# iTunes und Linux



## coroc (31. März 2012)

Hallo, 
ich hätte da mal eine Frage, nämlich wie man iTunes unter Linux zum laufen kriegt


----------



## Jimini (31. März 2012)

Du könntest es mal mit wine versuchen.

MfG Jimini


----------



## coroc (31. März 2012)

Habe ich, 
dann hat wine sich nach anklicken geöffnet und dann wollte er sich "gecko" downloaden, habs erlaubt und jetzt tut sich garnichts mehr.


----------



## hardware_fanatiker (31. März 2012)

WineHQ - Search Results
Scheint garnicht so schlecht zu sein, guck ma ob da irgendwelche Tricks stehen.


----------



## Gast20140625 (31. März 2012)

Außer Wine fällt mir keine Möglichkeit ein, habs selber mal damit probiert, aber nicht so richtig hingekriegt.  (ist gestartet, dann aber immer sofort eingefroren)
War aber auch zu faul, da länger nach einer Lösung zu suchen


----------



## coroc (1. April 2012)

Habs mal mit amarok probiert, es erkennt den iPod, lässt sich auch Musik abspielen, aber beim draufkopieren öffnet sich ein Fenster mit indem steht dass es nicht dahin kopiert werden kann


----------



## Festplatte (2. April 2012)

Ich hab irgendwo mal ne Version für Linux gesehen, werde mich mal danach umsehen!


----------



## Jimini (3. April 2012)

coroc schrieb:


> Habs mal mit amarok probiert, es erkennt den iPod, lässt sich auch Musik abspielen, aber beim draufkopieren öffnet sich ein Fenster mit indem steht dass es nicht dahin kopiert werden kann


 Bitte poste mal die genaue (!) Fehlermeldung.

MfG Jimini


----------



## coroc (3. April 2012)

Ok:   p, li { white-space: pre-wrap; }  Tracks not copied: the device is already being copied to


----------



## schendi (15. April 2012)

also erfahrungsmässig am besten über virtualbox.

eine veraltete version von itunes läuft, wenn auch mit grafischen fehlern. syncen min ipod war aber trotzdem nicht möglich.


----------



## arcDaniel (16. April 2012)

VirtualBox mit einer WindowsXP installation ist im Prinizip die am wenigsten zu empfehlende möglichkeit, obwohl es wahrscheinlich am besten fonktionieren würde.

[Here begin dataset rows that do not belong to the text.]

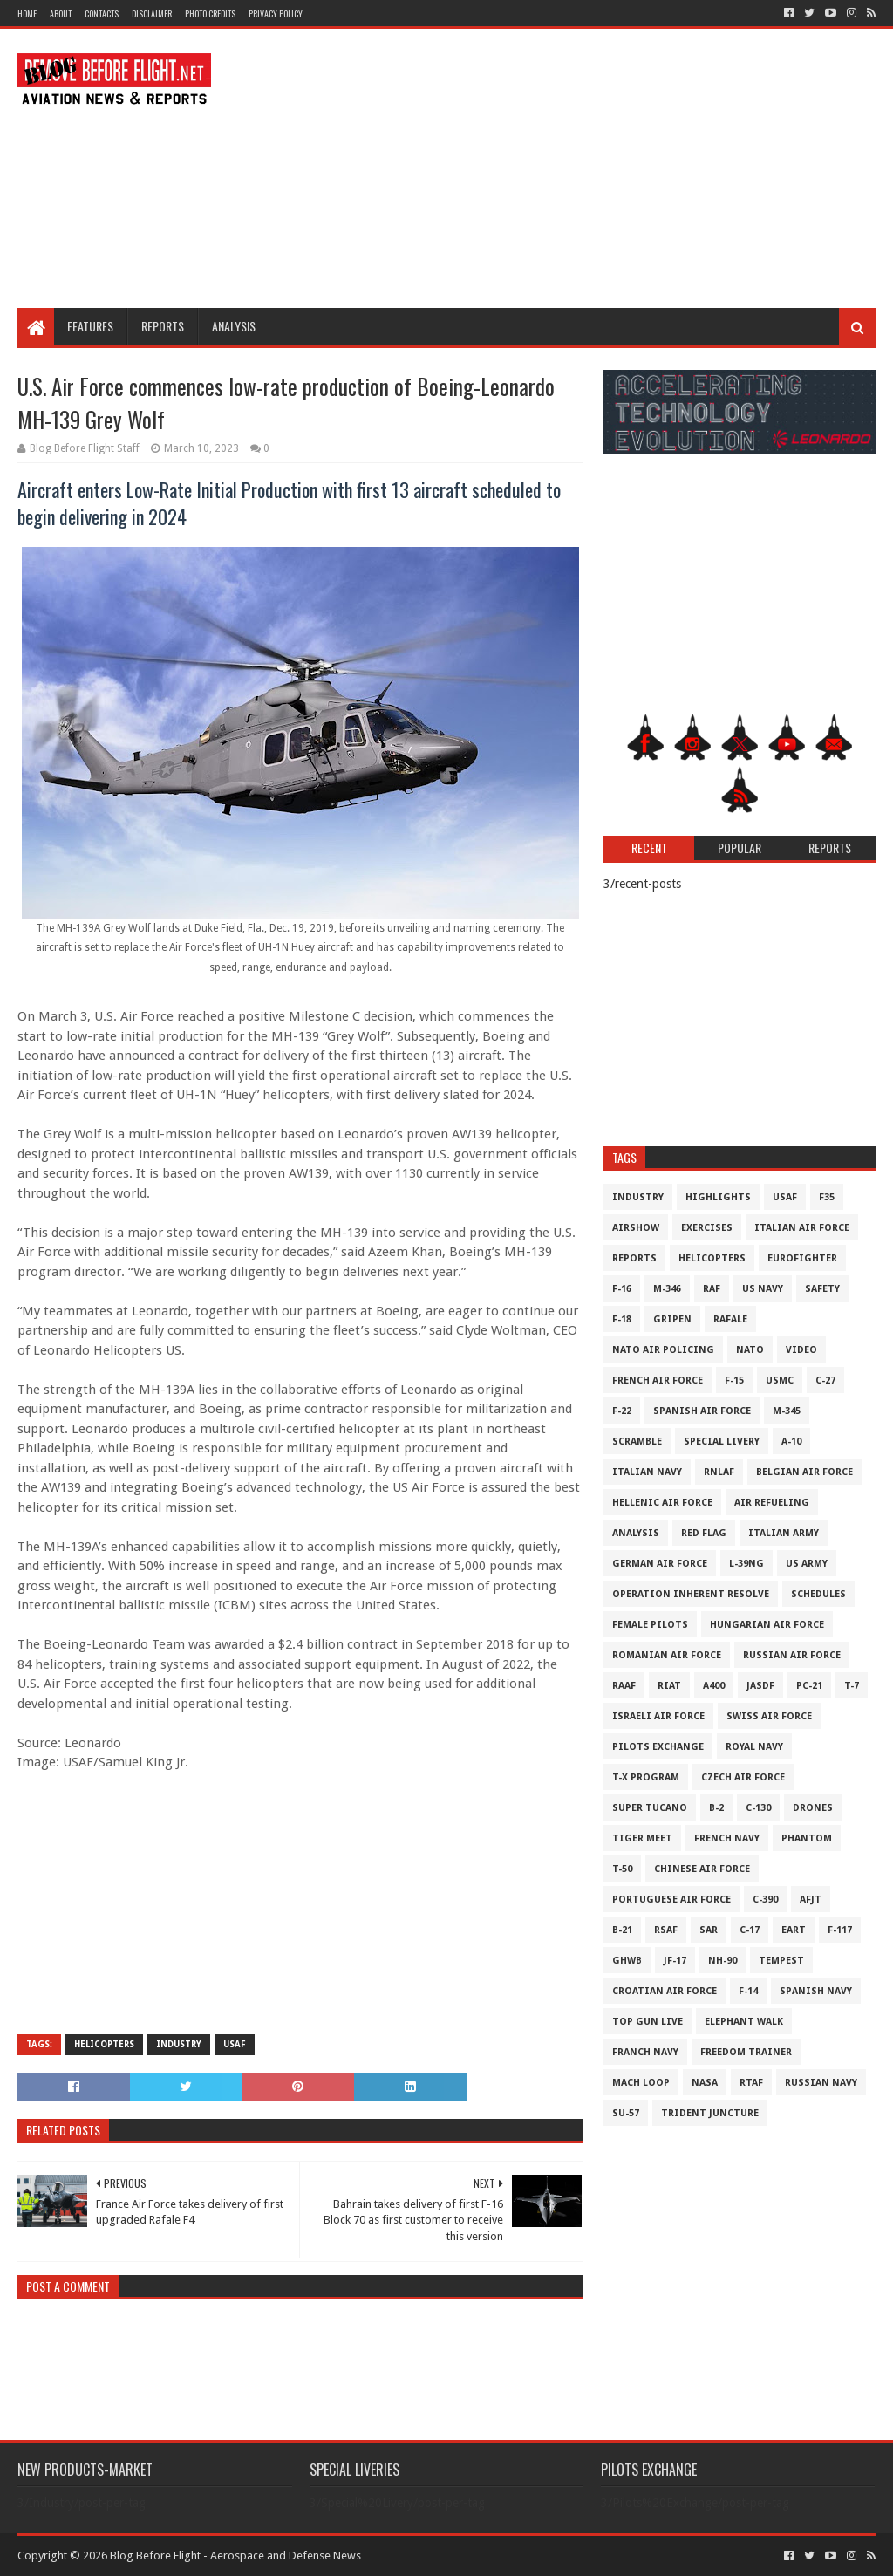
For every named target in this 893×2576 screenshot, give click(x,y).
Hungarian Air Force (767, 1624)
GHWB (627, 1960)
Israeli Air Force (658, 1716)
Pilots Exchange (658, 1747)
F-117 (840, 1930)
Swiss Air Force (769, 1716)
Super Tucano (649, 1808)
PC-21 (809, 1685)
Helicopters (104, 2044)
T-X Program (645, 1777)
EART (793, 1930)
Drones (813, 1808)
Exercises (707, 1227)
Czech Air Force (743, 1777)
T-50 (622, 1869)
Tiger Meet (642, 1838)
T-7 (851, 1685)
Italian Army (783, 1533)
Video (801, 1350)
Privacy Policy (276, 13)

Wenn ich aber für jede kleinigkeit ein Windows starte, brauche ich Linux erst gar nicht zu installieren!

Wie ich in deiner sig. lese nutzt du Kubuntu und hier ist es verständlich dass man auch Qt Programme am liebsten mag, allerdings würde ich die empfehlen Banshee mal zu testen. Hatte mit Banshee noch keine weiteren Probleme meinen iPod zu bespielen. (Anfangs vor 3 Jahren oder so, gab es Probleme mit den Covern, aber das ist auch schon vergangenheit)


----------